Y es que uno es muy libre de acudir a un centro comercial y concederse los antojos que tenga por conveniente, e incluso –¿por qué no?– extraer de la experiencia un placer pecaminoso (dicen que tirar de tarjeta libera endorfinas). Pero no me irán a comparar ese respetable –a la par que anodino– acto de consumo con la aventura palpitante de deambular entre puestos y tenderetes, escudriñar el género desde la distancia, encapricharse de alguna pieza, y lanzarse a cerrar el trato, regateando, si es menester, con ínfulas de gran negociante… ¡hablamos de deportes distintos!

Los mercadillos son mundos fantásticos, llenos de encanto, en los que, más que de consumidor, se ejerce de buscador de tesoros. Con el brío de un caballero en pos del Santo Grial, los rastreadores nos sumergimos en estos templos de lo inusitado, sin la más remota idea de qué demonios buscamos, hasta que, como al amor verdadero, nos lo topamos de bruces. El anhelado trofeo podría ser cualquier cosa: una chaqueta, unos anteojos, una radio antigua, chocolate de Willy Wonka, dinamita marca ACME o la séptima Bola del Dragón… ¡nunca se sabe! Ahí está la gracia. Ahí está la emoción. El mercadillo nos convierte en arqueólogos, exploradores y cosmonautas. ¿Les parece que exagero? Bueno, ya les dije que no esperasen objetividad.

Pero la magia no termina ahí. Estos lugares tienen otra propiedad maravillosa: nos permiten viajar en el tiempo. Porque los artículos que albergan no tienen nada que ver con los modernos gadgets –funcionales, pero sin alma– que hoy nos esclavizan. En la época de la obsolescencia programada, los objetos del pasado, elaborados con mimo, y diseñados para perdurar, aparecen revestidos de una nueva dignidad. No son cosas. Son iconos. Son reliquias. Son latas de sopa Campbell’s. Tótems dignos de veneración.

No es de extrañar que vivamos una época de exaltación de lo antiguo. En un mundo cada vez más impersonal, la nostalgia emerge con fuerza avasalladora, recordándonos que un día fuimos algo parecido a humanos. Libros sobre la EGB revientan las listas de ventas.

Vuelven las hombreras, los estampados y las camisas de flores. Regresan las pin-up, los 16 bits y la Polaroid. Los muebles suecos de nombre impronunciable han pasado a mejor vida… ¡viva al reloj de cuco, la coqueta restaurada y la lámpara art decó!

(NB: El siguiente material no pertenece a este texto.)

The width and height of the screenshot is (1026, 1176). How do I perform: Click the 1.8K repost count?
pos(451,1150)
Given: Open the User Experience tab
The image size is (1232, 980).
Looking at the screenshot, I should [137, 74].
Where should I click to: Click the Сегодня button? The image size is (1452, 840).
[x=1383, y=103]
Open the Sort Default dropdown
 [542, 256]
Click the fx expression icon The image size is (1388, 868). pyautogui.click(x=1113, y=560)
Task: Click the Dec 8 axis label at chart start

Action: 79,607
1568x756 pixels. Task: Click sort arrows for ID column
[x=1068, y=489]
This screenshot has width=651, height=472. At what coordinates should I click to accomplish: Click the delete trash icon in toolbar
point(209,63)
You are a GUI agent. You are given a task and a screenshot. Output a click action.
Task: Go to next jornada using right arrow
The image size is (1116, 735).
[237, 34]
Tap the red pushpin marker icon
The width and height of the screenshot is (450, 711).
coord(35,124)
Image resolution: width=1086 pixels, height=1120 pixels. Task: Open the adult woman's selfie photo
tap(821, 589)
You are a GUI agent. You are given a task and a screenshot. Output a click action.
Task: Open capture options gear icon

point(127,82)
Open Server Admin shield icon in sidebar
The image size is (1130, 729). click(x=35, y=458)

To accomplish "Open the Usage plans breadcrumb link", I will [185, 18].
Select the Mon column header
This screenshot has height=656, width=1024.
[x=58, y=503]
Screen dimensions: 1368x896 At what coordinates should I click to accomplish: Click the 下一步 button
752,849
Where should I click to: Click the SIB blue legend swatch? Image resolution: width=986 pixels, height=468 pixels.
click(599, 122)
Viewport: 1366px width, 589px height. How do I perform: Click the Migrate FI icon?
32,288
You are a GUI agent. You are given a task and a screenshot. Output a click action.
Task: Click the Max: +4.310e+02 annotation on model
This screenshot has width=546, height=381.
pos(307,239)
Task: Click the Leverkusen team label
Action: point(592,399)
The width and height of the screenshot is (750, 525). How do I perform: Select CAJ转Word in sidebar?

Entenderán, con mis antecedentes, que el domingo 6 de marzo no vaya a faltar a mi cita con la Placica Vintage. Porque soy friki de estas cosas, sí. Porque espero encontrar repuestos para mi Delorean, desde luego. Pero también porque este año la organización corre a cuenta de los armados, que, como es sabido, gustan de urdir sus cotarros a fuego lento, cual artesanos de antaño, con cariño, con esmero, con dedicación. Incluye el orden del día buena música y mejor vermut, talleres para los niños, conciertazo, beatlemanía, y hasta un espacio para entusiastas de bicicletas y velocípedos.

¿Se les ocurre mejor plan para una mañana de domingo? ¿Sí? ¿Mejor que viajar en el tiempo y lanzarse a buscar de tesoros? Pues deben ser ustedes gente muy rara.

Se lo dice un tipo que a sus 38 se dedica al acopio compulsivo de legos y muñecos de pvc.